TASK TO CARRY OUT => Convert the listing below into a JSON list of strings with one string per line, leaving out any blank lines.

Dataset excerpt
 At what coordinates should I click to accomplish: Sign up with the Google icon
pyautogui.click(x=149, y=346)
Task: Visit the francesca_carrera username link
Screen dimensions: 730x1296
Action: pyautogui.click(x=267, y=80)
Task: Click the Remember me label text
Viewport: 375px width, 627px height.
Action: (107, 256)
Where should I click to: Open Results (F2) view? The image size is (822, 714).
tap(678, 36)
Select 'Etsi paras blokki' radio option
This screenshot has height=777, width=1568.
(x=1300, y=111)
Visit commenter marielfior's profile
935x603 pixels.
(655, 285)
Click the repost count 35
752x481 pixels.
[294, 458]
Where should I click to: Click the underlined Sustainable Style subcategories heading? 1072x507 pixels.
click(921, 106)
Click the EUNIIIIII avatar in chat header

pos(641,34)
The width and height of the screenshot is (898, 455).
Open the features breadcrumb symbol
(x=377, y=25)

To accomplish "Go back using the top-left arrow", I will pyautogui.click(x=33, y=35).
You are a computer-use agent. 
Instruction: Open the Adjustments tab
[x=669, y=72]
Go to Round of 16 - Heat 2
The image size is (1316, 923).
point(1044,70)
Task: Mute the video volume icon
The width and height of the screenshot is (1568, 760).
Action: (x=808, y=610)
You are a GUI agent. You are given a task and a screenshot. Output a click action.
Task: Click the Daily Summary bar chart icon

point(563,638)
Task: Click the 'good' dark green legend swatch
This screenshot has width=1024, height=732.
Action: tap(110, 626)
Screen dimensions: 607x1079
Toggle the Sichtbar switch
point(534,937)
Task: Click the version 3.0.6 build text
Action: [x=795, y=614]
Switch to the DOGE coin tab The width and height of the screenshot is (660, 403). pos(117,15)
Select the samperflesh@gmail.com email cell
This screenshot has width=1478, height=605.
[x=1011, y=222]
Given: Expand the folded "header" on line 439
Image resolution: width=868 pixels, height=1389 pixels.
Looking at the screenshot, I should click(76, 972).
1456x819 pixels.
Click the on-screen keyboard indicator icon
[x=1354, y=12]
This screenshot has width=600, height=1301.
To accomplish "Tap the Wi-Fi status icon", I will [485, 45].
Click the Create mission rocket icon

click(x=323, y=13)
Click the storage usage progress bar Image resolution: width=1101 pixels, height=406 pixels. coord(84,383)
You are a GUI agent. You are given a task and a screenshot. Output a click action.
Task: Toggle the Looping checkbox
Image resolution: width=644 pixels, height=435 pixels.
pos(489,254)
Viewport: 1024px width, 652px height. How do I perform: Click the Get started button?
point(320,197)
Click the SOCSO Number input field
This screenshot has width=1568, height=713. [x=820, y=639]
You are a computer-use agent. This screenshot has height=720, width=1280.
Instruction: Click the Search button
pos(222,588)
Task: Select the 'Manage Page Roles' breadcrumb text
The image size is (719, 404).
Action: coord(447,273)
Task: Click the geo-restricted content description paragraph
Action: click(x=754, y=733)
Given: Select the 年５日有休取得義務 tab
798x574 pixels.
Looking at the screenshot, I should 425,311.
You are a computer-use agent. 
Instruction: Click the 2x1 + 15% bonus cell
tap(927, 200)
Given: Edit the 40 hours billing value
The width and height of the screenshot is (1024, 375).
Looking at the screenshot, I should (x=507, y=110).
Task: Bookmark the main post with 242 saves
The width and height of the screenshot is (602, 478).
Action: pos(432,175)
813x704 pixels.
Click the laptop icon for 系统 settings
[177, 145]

SOLUTION TO THIS PROBLEM =>
[
  " At what coordinates should I click to accomplish: Sign up with the Google icon",
  "pyautogui.click(x=149, y=346)",
  "Task: Visit the francesca_carrera username link",
  "Screen dimensions: 730x1296",
  "Action: pyautogui.click(x=267, y=80)",
  "Task: Click the Remember me label text",
  "Viewport: 375px width, 627px height.",
  "Action: (107, 256)",
  "Where should I click to: Open Results (F2) view? The image size is (822, 714).",
  "tap(678, 36)",
  "Select 'Etsi paras blokki' radio option",
  "This screenshot has height=777, width=1568.",
  "(x=1300, y=111)",
  "Visit commenter marielfior's profile",
  "935x603 pixels.",
  "(655, 285)",
  "Click the repost count 35",
  "752x481 pixels.",
  "[294, 458]",
  "Where should I click to: Click the underlined Sustainable Style subcategories heading? 1072x507 pixels.",
  "click(921, 106)",
  "Click the EUNIIIIII avatar in chat header",
  "pos(641,34)",
  "The width and height of the screenshot is (898, 455).",
  "Open the features breadcrumb symbol",
  "(x=377, y=25)",
  "To accomplish \"Go back using the top-left arrow\", I will pyautogui.click(x=33, y=35).",
  "You are a computer-use agent. ",
  "Instruction: Open the Adjustments tab",
  "[x=669, y=72]",
  "Go to Round of 16 - Heat 2",
  "The image size is (1316, 923).",
  "point(1044,70)",
  "Task: Mute the video volume icon",
  "The width and height of the screenshot is (1568, 760).",
  "Action: (x=808, y=610)",
  "You are a GUI agent. You are given a task and a screenshot. Output a click action.",
  "Task: Click the Daily Summary bar chart icon",
  "point(563,638)",
  "Task: Click the 'good' dark green legend swatch",
  "This screenshot has width=1024, height=732.",
  "Action: tap(110, 626)",
  "Screen dimensions: 607x1079",
  "Toggle the Sichtbar switch",
  "point(534,937)",
  "Task: Click the version 3.0.6 build text",
  "Action: [x=795, y=614]",
  "Switch to the DOGE coin tab The width and height of the screenshot is (660, 403). pos(117,15)",
  "Select the samperflesh@gmail.com email cell",
  "This screenshot has width=1478, height=605.",
  "[x=1011, y=222]",
  "Given: Expand the folded \"header\" on line 439",
  "Image resolution: width=868 pixels, height=1389 pixels.",
  "Looking at the screenshot, I should click(76, 972).",
  "1456x819 pixels.",
  "Click the on-screen keyboard indicator icon",
  "[x=1354, y=12]",
  "This screenshot has width=600, height=1301.",
  "To accomplish \"Tap the Wi-Fi status icon\", I will [485, 45].",
  "Click the Create mission rocket icon",
  "click(x=323, y=13)",
  "Click the storage usage progress bar Image resolution: width=1101 pixels, height=406 pixels. coord(84,383)",
  "You are a GUI agent. You are given a task and a screenshot. Output a click action.",
  "Task: Toggle the Looping checkbox",
  "Image resolution: width=644 pixels, height=435 pixels.",
  "pos(489,254)",
  "Viewport: 1024px width, 652px height. How do I perform: Click the Get started button?",
  "point(320,197)",
  "Click the SOCSO Number input field",
  "This screenshot has width=1568, height=713. [x=820, y=639]",
  "You are a computer-use agent. This screenshot has height=720, width=1280.",
  "Instruction: Click the Search button",
  "pos(222,588)",
  "Task: Select the 'Manage Page Roles' breadcrumb text",
  "The image size is (719, 404).",
  "Action: coord(447,273)",
  "Task: Click the geo-restricted content description paragraph",
  "Action: click(x=754, y=733)",
  "Given: Select the 年５日有休取得義務 tab",
  "798x574 pixels.",
  "Looking at the screenshot, I should 425,311.",
  "You are a computer-use agent. ",
  "Instruction: Click the 2x1 + 15% bonus cell",
  "tap(927, 200)",
  "Given: Edit the 40 hours billing value",
  "The width and height of the screenshot is (1024, 375).",
  "Looking at the screenshot, I should (x=507, y=110).",
  "Task: Bookmark the main post with 242 saves",
  "The width and height of the screenshot is (602, 478).",
  "Action: pos(432,175)",
  "813x704 pixels.",
  "Click the laptop icon for 系统 settings",
  "[177, 145]"
]